A large fraction of the total area and power dissipation on a chip today is typically due to clocks, memory and datapaths [3]. Power dissipation in a large datapath is dominated by the dynamic switching power of heavily loaded wires of buses. Significant power savings can be achieved on a chip by reducing unnecessary switching activity on these buses. Dynamic power management techniques have been proposed at various levels of design abstraction [4-9] to detect and stop unnecessary switching activity on wires on a cycle-by-cycle basis.

This paper focuses on dynamic power management in datapaths at the register-transfer level. The technique presented here reduces unnecessary switching activity on datapath buses by selectively stopping propagation of switching activity through modules driving them. The emphasis is on achieving significant power savings without adding any area, delay or wiring complexity in the datapath, at very low computational cost. This is achieved by only using control signals to detect and stop unnecessary switching activity on datapath buses.

## 2. Related Work

Clock-gating is an effective dynamic power management technique [4, 5]. It has been shown to save power by gating clocks to large functional units on a complex chip [5]. The gating logic may introduce clock skew, which is a problem in high performance designs.

Luca Benini
DEIS University of Bologna, Italy



Figure 1 Example Datapath

This is avoided in [5] by making the gating logic a part of the clock generation circuitry. However, this technique does not take advantage of situations when one part of a functional unit is in use while other parts are unused. For example, Fig. 1 shows part of a 64-bit datapath. When *sum\_en* is 0, *TBus* and *IBus* are unused. If some other part of the datapath is computing useful data, the clock to the entire datapath would be ungated, thereby making *TBus* and *IBus* switch unnecessarily.

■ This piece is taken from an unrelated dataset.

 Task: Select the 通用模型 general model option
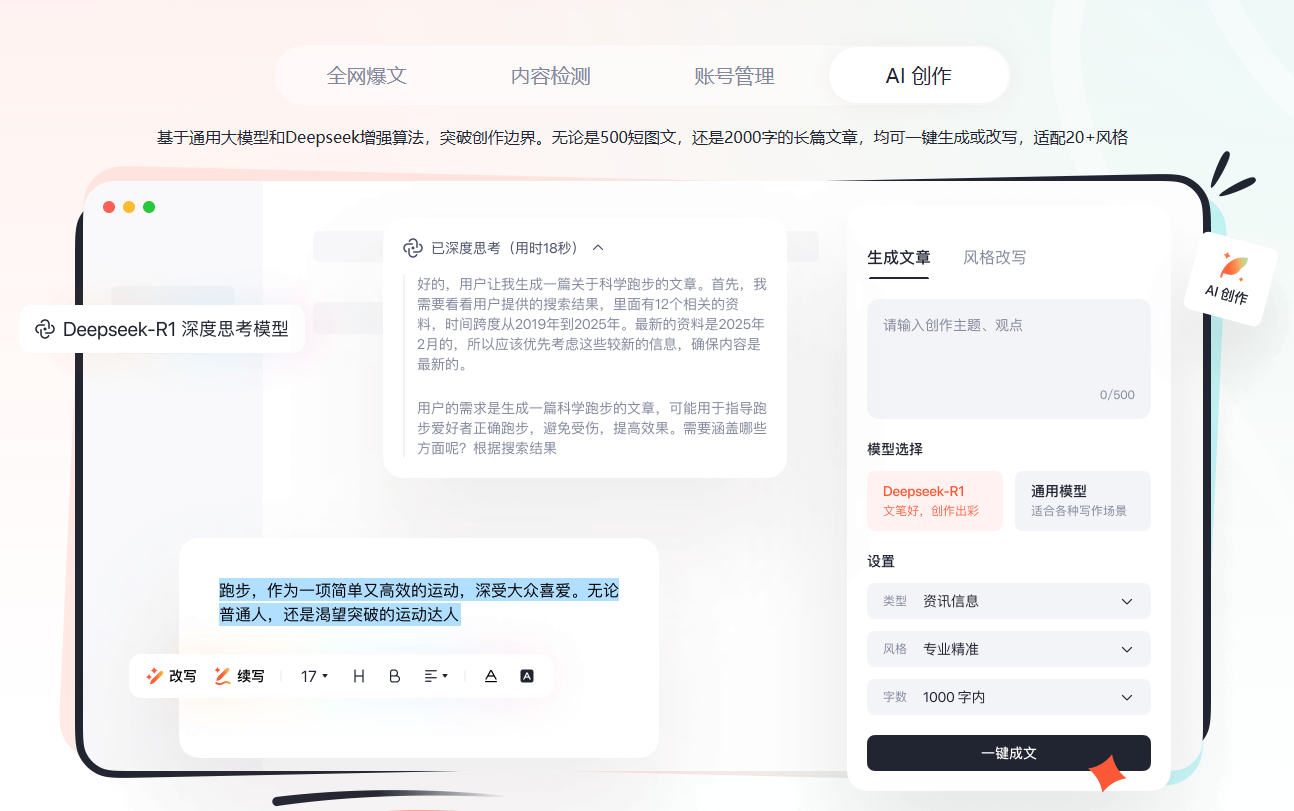click(x=1082, y=501)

Even if clocks to the registers driving TBus and IBus were gated with sum\_en, RBus would switch unnecessarily if mux\_sel changed while sum\_en was 0. TBus is unused when mux\_sel is 1 and IBus is unused when mux\_sel is 0. Unnecessary switching activity due to these conditions is not controllable by clock-gating. Control-signal gating presented here takes advantage of these conditions to save power. Unnecessary switching activity is reduced on IBus by gating ireg\_en with (mux\_sel | sum\_en) and on TBus by gating treg\_en with (mux\_sel | sum\_en). Also, mux\_sel is held unchanged when sum\_en is 0, to stop unnecessary switching on RBus.

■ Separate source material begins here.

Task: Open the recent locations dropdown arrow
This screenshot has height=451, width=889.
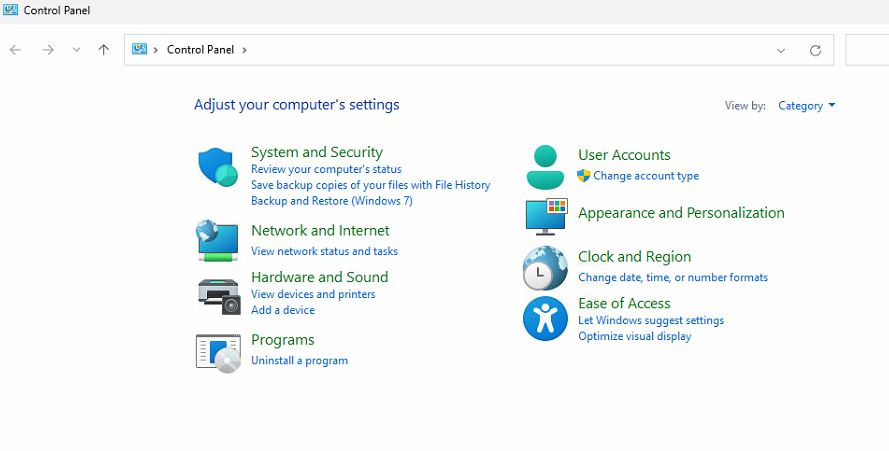Action: point(77,50)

Hold condition detection [6] finds intersections of individual hold conditions of flip-flops to create groups of flip-flops with a common clock-gating condition. It is aimed at stopping switching activity when the output of a flip-flop is going to be fed back to its input. It is not useful when enabled flip-flops are used, which is commonly the case in large datapaths. The technique in [7] collects and analyzes simulation traces to group flip-flops for clock-gating, however the grouping is trace-dependent. The gating condition needs to be determined manually, which is done automatically in our approach.

Precomputation based methods [8] use a few bits of the input bus of a module to disable unnecessary switching on the rest of the bits. Logic duplication is required for multi-output functions and multi-fanout buses, and extra wiring complexity is added in the otherwise regular structure of the datapath to route bits of buses to precomputation logic.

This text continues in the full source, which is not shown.